5 Things To Know In Business Today: Canada's Edibles Rules Will Harsh Your Buzz

Five years in prison for selling cannabis gummies?

Canada’s recently-announced rules on edible marijuana products ban the sale of any product that “can reasonably be considered appealing to a young person,” and that has some in the industry concerned. “A cookie is appealing to a kid, so can I make a cookie? Can I make a brownie? What do you mean by appealing to kids?” cannabis lawyer Trina Fraser asked, as quoted by Bloomberg. But a Health Canada official told media it’s easy to tell the difference. “There are chocolate bars that are designed and marketed to adult consumers and there are chocolates and candies that are marketed to kids.” Officials also warned that breaking the rule can mean a five-year prison sentence or $1 million fine. Many in the industry say the rule means popular cannabis gummies can’t be sold, but Health Canada suggested they just be made colourless.

Watch: Cannabis jobs in Canada. Story continues below.


Amazon becomes world’s most valuable brand

Online retailer Amazon has leapfrogged Apple to become the world’s most valuable brand, according to research from brand equity database BrandZ. The researchers credited “Amazon’s smart acquisitions that have led to new revenue streams” for the brand’s success.
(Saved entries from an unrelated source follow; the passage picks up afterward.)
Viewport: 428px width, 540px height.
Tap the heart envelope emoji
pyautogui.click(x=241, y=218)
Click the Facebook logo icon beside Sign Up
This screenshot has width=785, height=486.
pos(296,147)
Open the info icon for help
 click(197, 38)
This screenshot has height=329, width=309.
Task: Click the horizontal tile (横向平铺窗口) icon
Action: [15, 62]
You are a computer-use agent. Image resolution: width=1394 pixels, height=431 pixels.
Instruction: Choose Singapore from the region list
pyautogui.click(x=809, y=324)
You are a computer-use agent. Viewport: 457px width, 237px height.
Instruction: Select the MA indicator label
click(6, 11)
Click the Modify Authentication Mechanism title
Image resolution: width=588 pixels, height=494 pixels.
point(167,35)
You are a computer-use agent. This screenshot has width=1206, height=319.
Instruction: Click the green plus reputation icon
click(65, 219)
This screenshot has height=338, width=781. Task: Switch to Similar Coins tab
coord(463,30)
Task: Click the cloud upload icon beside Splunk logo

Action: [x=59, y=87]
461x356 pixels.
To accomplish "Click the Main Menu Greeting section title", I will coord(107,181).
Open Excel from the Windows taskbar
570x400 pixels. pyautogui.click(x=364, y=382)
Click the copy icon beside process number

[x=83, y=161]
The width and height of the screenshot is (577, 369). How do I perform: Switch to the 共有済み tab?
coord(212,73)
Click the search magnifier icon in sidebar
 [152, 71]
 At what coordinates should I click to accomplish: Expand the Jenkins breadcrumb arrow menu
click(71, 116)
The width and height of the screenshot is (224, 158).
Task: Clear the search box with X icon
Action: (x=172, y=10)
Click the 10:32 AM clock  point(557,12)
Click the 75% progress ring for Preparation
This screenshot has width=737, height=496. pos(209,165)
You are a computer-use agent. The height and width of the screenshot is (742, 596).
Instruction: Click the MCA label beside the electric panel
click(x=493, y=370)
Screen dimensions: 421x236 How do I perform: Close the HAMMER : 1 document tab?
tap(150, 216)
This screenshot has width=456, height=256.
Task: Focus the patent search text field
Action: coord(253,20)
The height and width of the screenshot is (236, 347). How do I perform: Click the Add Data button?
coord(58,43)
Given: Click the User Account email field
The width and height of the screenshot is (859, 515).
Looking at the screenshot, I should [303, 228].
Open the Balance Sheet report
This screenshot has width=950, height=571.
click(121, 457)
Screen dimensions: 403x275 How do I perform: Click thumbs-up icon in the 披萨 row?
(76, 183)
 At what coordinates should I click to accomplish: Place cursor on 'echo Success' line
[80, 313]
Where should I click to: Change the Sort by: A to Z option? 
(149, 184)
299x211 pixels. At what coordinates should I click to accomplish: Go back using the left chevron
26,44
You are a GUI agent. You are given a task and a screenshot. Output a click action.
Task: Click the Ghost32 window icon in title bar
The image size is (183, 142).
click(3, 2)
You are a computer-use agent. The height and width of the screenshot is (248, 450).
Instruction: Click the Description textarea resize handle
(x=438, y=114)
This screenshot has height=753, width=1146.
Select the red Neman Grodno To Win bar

Other than Instagram, which saw its brand value rise, and Facebook, which stayed level, social media platforms “face challenges in terms of trust and desirability,” BrandZ said in a statement. Canada’s Lululemon was the second-fastest riser on the list behind Instagram, BrandZ noted.

No business case for TMX pipeline, ex-Liberal minister says

The federal government is expected to issue a formal approval for the Trans-Mountain pipeline expansion this week, but a former Liberal environment minister is urging Justin Trudeau’s cabinet to reject the move. David Anderson, who served as environment minister under prime ministers Jean Chretien and Paul Martin, wrote a letter to six cabinet members arguing the strategy to expand oil sales to Asia is unlikely to succeed. “There is no credible evidence to suggest that Asia is likely to be a reliable or a significant market for Alberta bitumen,” Anderson wrote, as quoted by the Canadian Press. Given that the federal government bought the Trans Mountain pipeline for $4.5 billion in 2018, it’s virtually a given Trudeau’s cabinet will approve the project.

Gaingels comes to Canada

A U.S.-based investment group that specializes in funding businesses with progressive values and LGBTQ leadership has made its first investment in Canada, CBC News reports. Gaingels has invested $360,000 in Borrowell, a Toronto-based fintech company that offers personal loans and free credit reports to customers. “We’re kind of drawing a line in the sand and saying that this is something that matters to us as a business,” said Larissa Homes, Borrowell’s vice-president of talent and a member of the LGBTQ community.

One-fifth of Vancouver’s detached homes are investments

Nearly half of Vancouver’s condos and 19 per cent of its detached homes aren’t occupied by their owners, according to data from the Canadian Housing Statistics Program. Simon Fraser University’s Andy Yan noted in the Vancouver Sun that, as recently as 2009, only 35 per cent of Vancouver condos weren’t occupied by their owners. “It’s gone up substantially, city-wide,” he said. Yan says the influence of foreign investors on the condo market means the city has been building smaller condos than it otherwise would have, because investors prefer small condos. “Much of the housing that was built in Vancouver was for investment or for (financial) safety,” he said.